这是中国青训往往不注意的,有时候教练在上面讲,孩子在下面讲,家长在场边讲,要么这个孩子鞋带开了,这个摔疼了,要么两个孩子意见不同发生争执,要么就是对裁判判罚有意见了……这样,我们的孩子从小就没有养成在一个时间段内连续思考同一件事以及保持专注和兴奋的习惯,日积月累,会越来越难适应,长大后就不可能有良好的阅读比赛能力。我发现,球队中有一些日本孩子跟着一起练,他们就像小助教一样,是最好的示范,胜过教练说十句。很多家长跟我反馈,孩子在我这里训练一段时间后,不管是吃饭还是写作业,确实把拖延症改掉了一些。且不说他们是不是以后一定能成为职业球员,能自立、做事专心,很多家长就很满意了。
◆也就是说,你更注重教育层面,而不仅仅是足球层面,我想知道,孩子既踢球又训练,时间来得及吗?能写完作业吗?
反正我儿子能,因为他除了训练外,其他时间都会有效利用,比如说有些饭在车上吃了,有些需要背诵的,在去训练的路上就背了——要合理安排时间,抓紧利用一切可利用时间。你看谷爱凌,是不是把所有时间都充分利用起来了,她学的东西更多。而我们的孩子,通常都是家长填鸭式硬塞的,如果孩子积极性调动起来了,自己就愿意学了。
我两个儿子英文已经可以达到母语级别了,目前在学日语和西语,日语沟通已经没问题了,相信大一些也能很流利,西语是为了他将来去欧洲踢球做储备的。一种语言代表一种思维方式,这些都对踢球有帮助,即便将来不踢球,也是一技之长。我的青训模式中,足球很重要,但不是唯一的。能在足球道路上走多远,用什么方式,什么角色走,孩子小的时候确定不了,重要的是,家长得知道,引导孩子进入这个运动,要让孩子学什么,对将来成长留下什么助益。
◆《足球》:如果有机会重回少年,你会加强哪方面的能力?
杨旭:我一定好好学习,用功读书,以前年轻不懂事,长大后才发现,足球看似体力运动,其实是脑力+体力,脑力是第一位的。

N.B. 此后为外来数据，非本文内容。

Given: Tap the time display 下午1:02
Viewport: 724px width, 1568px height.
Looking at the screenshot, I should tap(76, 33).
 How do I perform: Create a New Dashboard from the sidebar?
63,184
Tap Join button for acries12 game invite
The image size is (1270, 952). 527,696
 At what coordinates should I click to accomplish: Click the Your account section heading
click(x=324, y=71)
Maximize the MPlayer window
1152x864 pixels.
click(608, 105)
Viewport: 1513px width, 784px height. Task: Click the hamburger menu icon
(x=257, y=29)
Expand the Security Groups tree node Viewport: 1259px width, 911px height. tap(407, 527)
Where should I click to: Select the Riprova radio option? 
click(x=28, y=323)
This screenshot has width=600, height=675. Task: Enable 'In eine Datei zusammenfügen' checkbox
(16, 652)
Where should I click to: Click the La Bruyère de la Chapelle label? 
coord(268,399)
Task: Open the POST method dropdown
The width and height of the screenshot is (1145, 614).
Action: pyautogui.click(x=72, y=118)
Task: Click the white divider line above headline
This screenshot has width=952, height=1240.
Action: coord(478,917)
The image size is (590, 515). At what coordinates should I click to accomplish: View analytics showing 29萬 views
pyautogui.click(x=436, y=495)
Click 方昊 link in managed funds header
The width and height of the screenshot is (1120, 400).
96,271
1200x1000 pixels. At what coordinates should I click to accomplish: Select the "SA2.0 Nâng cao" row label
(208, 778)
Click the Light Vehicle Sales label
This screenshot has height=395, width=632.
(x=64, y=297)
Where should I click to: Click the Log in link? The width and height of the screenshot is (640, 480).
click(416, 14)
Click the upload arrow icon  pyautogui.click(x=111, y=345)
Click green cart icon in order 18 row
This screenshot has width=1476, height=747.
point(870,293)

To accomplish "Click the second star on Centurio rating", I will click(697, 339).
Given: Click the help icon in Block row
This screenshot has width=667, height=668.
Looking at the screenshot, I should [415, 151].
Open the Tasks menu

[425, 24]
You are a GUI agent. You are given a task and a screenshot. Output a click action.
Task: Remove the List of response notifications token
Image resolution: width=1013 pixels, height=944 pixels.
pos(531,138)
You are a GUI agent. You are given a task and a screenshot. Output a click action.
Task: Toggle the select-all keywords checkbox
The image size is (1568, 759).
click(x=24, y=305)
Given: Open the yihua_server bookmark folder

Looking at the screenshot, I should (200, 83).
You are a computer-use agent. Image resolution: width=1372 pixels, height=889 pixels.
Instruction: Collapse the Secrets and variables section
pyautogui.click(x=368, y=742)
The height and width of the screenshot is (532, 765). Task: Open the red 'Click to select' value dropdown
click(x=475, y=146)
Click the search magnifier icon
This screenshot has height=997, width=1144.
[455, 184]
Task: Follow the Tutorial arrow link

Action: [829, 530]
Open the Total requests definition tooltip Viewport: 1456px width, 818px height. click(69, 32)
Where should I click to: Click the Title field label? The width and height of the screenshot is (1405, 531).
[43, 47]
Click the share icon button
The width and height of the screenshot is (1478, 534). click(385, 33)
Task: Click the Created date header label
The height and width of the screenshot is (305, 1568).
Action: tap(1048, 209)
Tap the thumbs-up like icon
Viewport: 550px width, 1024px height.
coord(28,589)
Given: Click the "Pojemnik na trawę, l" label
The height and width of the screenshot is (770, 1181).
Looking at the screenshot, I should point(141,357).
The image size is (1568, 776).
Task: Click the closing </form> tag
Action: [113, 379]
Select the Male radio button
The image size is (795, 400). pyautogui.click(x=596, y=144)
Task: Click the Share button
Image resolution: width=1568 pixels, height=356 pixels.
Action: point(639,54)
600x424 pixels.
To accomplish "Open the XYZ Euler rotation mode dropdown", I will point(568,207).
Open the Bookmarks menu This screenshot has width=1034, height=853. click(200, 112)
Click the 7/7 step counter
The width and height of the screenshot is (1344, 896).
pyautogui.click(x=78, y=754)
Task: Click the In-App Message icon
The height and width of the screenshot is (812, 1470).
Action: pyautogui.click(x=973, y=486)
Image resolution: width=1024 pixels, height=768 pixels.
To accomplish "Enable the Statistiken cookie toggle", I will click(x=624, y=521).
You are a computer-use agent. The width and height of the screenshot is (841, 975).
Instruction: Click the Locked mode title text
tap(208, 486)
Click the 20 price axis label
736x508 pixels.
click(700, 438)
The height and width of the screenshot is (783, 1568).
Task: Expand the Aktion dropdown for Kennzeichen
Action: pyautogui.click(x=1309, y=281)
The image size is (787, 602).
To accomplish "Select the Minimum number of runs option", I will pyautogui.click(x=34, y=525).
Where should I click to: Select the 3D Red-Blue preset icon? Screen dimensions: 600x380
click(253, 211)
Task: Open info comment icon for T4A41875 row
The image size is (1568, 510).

此外,我还要学好外语,我发现我儿子外语能力强就有好处,他代表日本俱乐部球队去欧洲打比赛,全队就他一个中国孩子,交流没有任何问题,中英日语言自由切换,我特别羡慕。孩子间的语言,更多是行动和表情,他大脑里有不同文化思维方式,丰富了他对足球的理解,提升了认知水平。另外,小时候如果有日本教练打基本功,我的上限一定会更高。
◆如果你是自己年轻时的青训教练,你会怎么做,有哪些需要调整吗?
这个没有可比性,我那时候的教练,当时已经是最好的了,我能出来,多亏了教练的严格要求。但时代不同了,我不想否定过去,只是希望未来做得更好,比如说现在的孩子,在一个全球互联的时代,信息大爆炸,他们吸收的知识,需要过滤的东西比我们那时候多太多了,所以,跟现在的孩子交流肯定不能用我小时候同样的方式。
◆还有很多家长敢让孩子踢球或者从事足球这个行业吗?你觉得该怎么改变大家对足球从业者尤其是职业球员的形象?
提高成年队成绩,是最有效的办法,但这是漫长的,不是一时半会儿能做到的。改变应该循序渐进,而且人人有责。可能大家都觉得足球拖后腿,但我相信,早晚有一天会好,只不过在好之前,我们在足球普及和教育方式上,需要有更高层的领导做调整,增加我们对足球的认知。我在日本听到了一个青训教练说了这样一句话,“足球的变化,不能只看山峰的高度,还要看有多少荒原变成了绿地。足球的基础不是竞技,是教育,不是每个喜欢踢球的孩子,都能够走上竞技的道路,但足球对于每个年少爱好者的教育意义,可以伴随一生。”这也是我做青训的目标。